■ WRITTEN REQUEST ■
Can you turn everything from the line containing "This screenshot has" down to the end of the material into a JSON list of strings, one per line, with blank lines skipped and the pictures left out?
# START OF RECORDS SHOWN
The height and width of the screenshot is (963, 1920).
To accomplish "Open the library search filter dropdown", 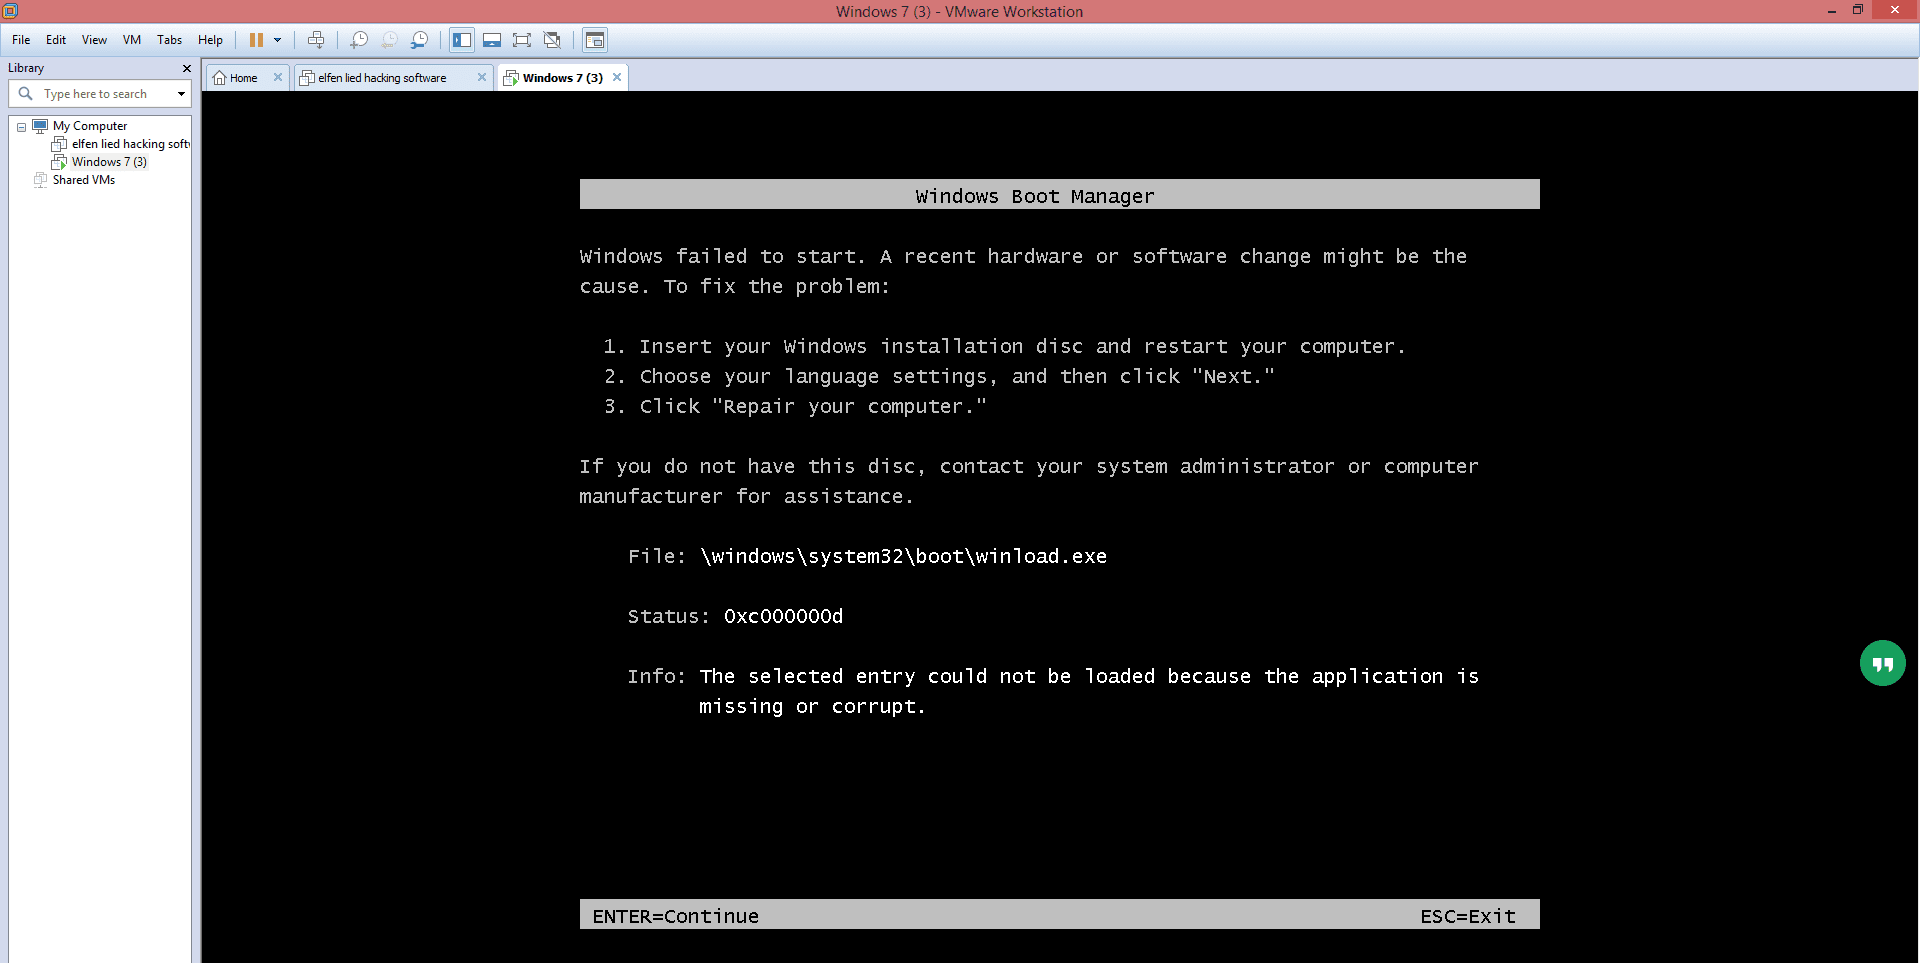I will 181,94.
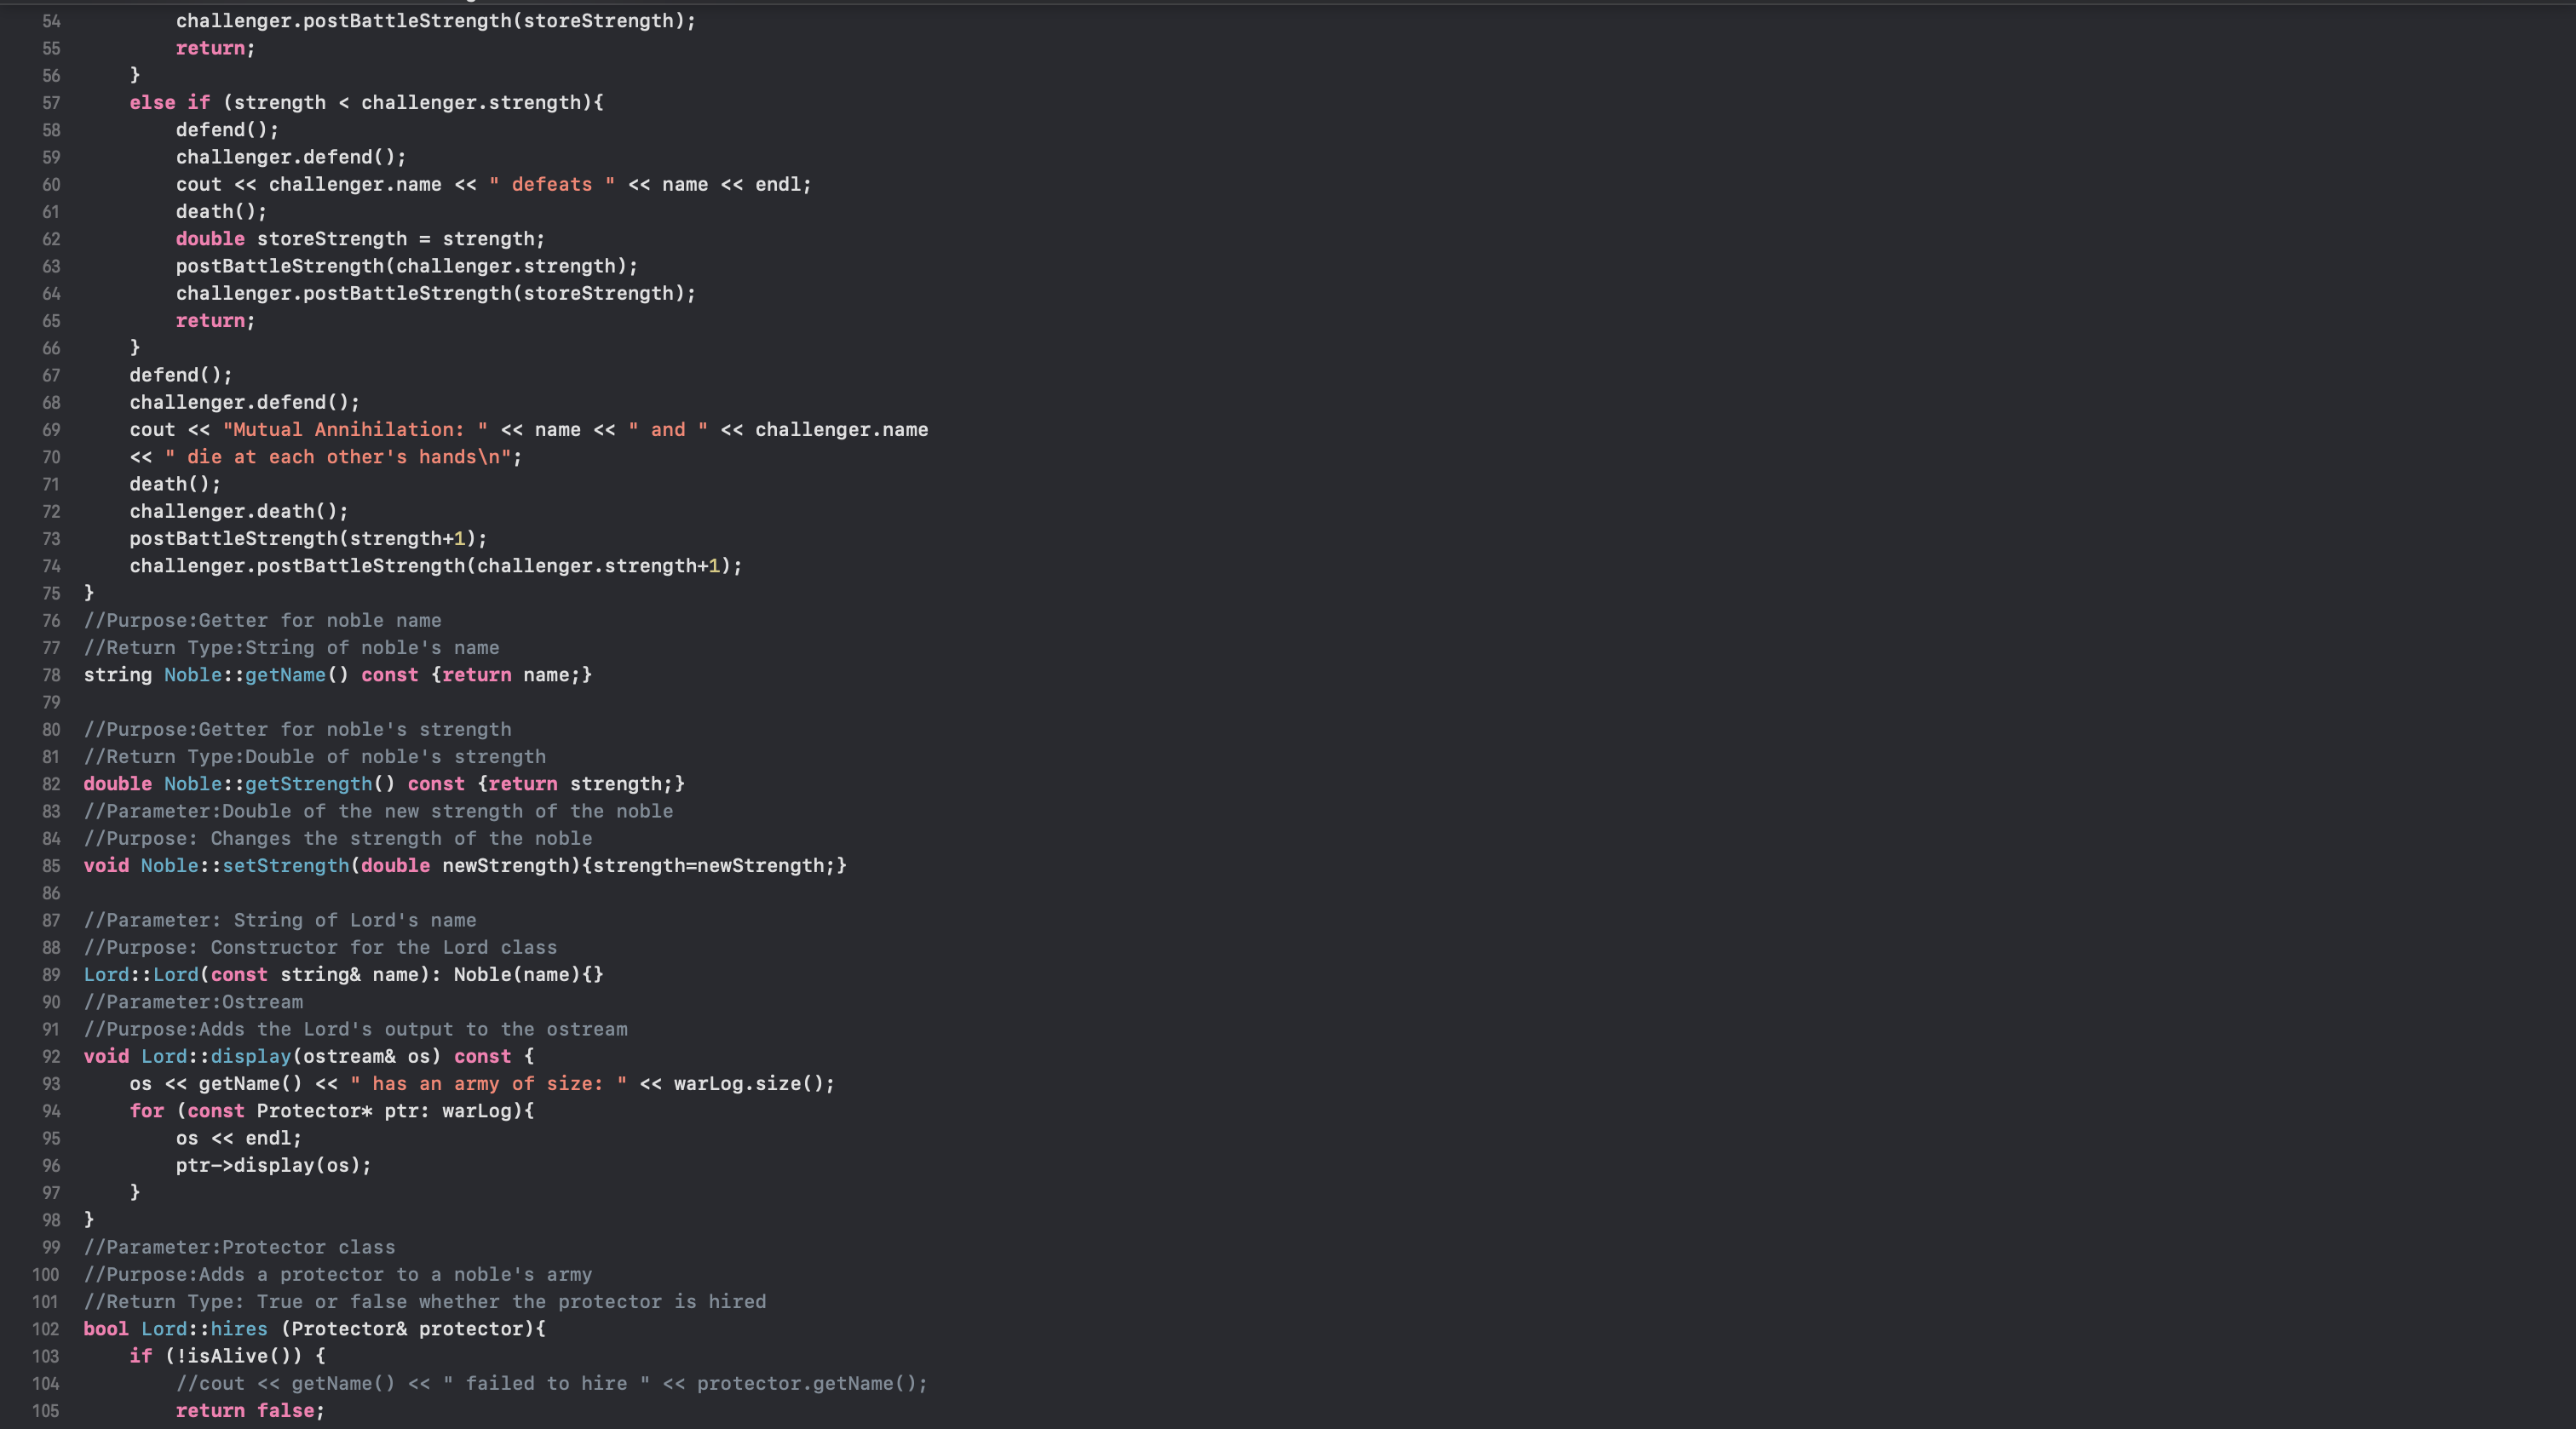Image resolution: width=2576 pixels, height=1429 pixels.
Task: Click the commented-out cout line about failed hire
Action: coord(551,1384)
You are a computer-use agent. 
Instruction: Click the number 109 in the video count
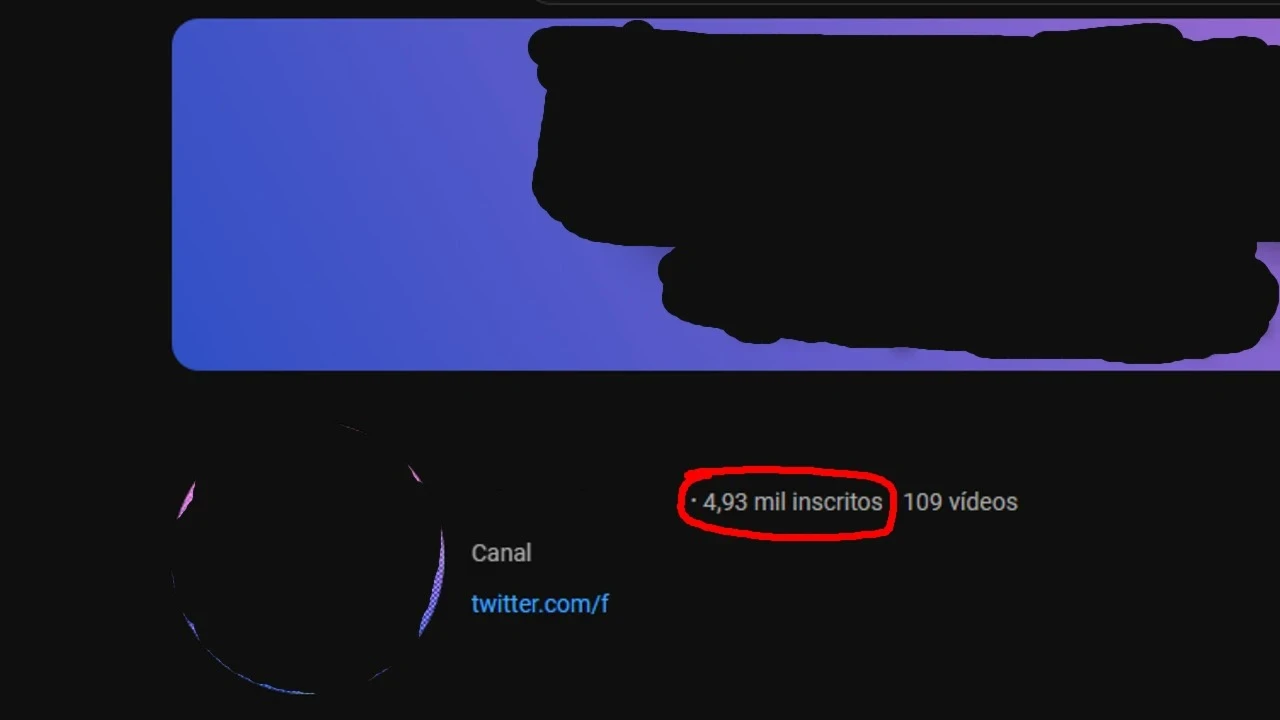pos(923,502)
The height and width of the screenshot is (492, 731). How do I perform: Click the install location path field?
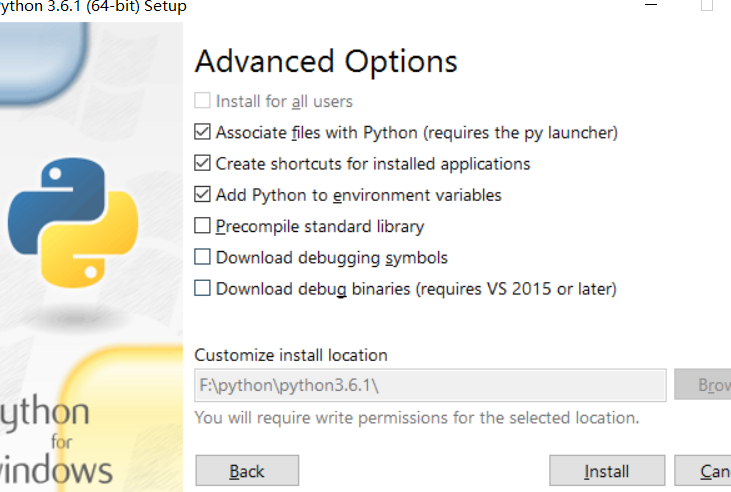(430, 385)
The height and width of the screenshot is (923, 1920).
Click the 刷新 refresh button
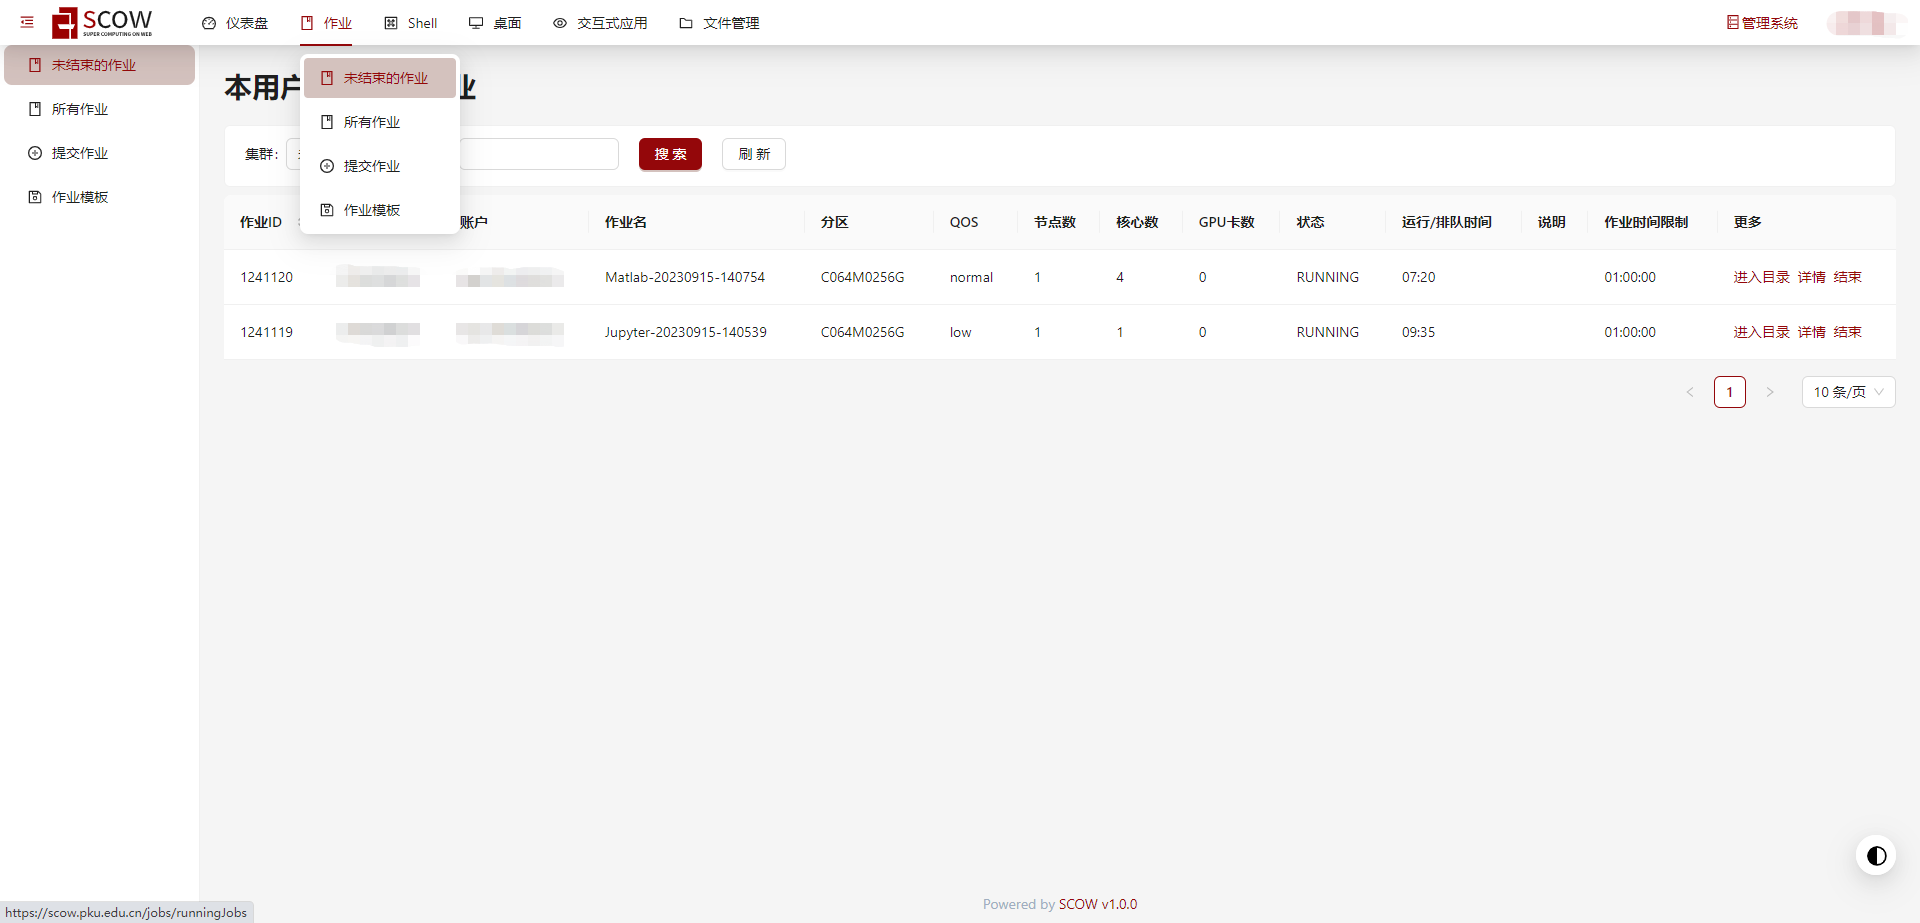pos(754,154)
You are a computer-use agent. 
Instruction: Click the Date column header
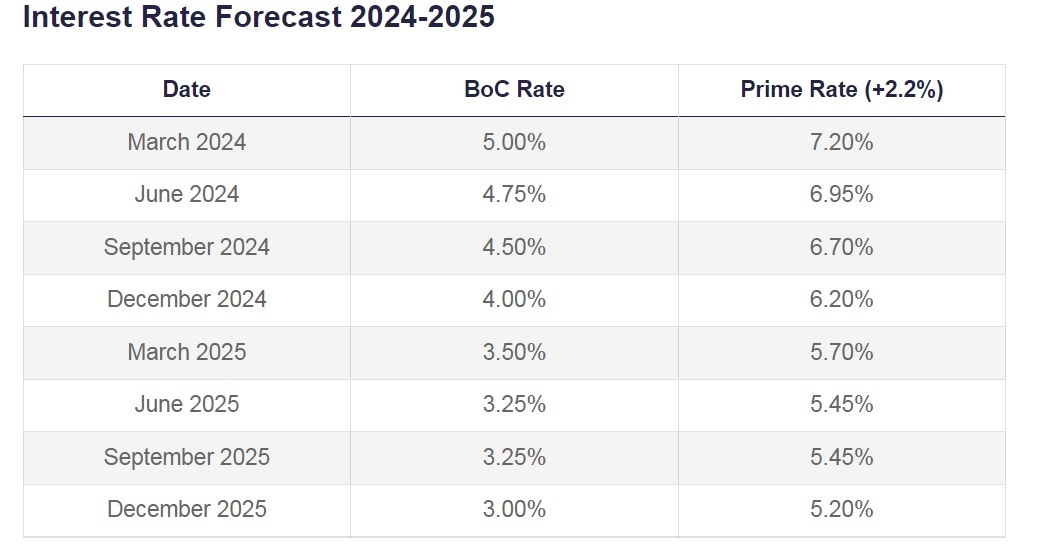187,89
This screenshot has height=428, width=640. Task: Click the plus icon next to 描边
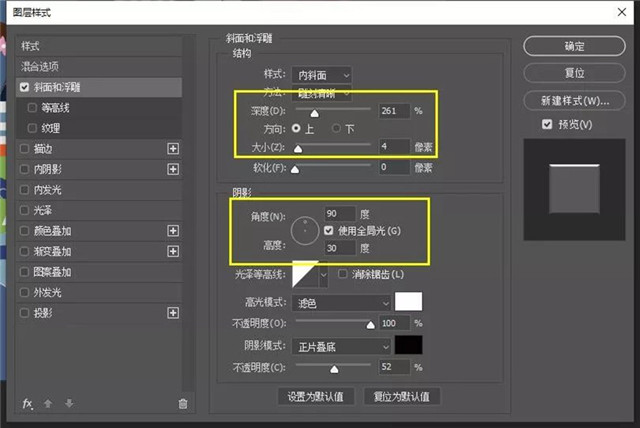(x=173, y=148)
# END OF RECORDS SHOWN
■ ANSWER TO THIS TASK ■
[
  "This screenshot has height=428, width=640. Task: Click the plus icon next to 描边",
  "(x=173, y=148)"
]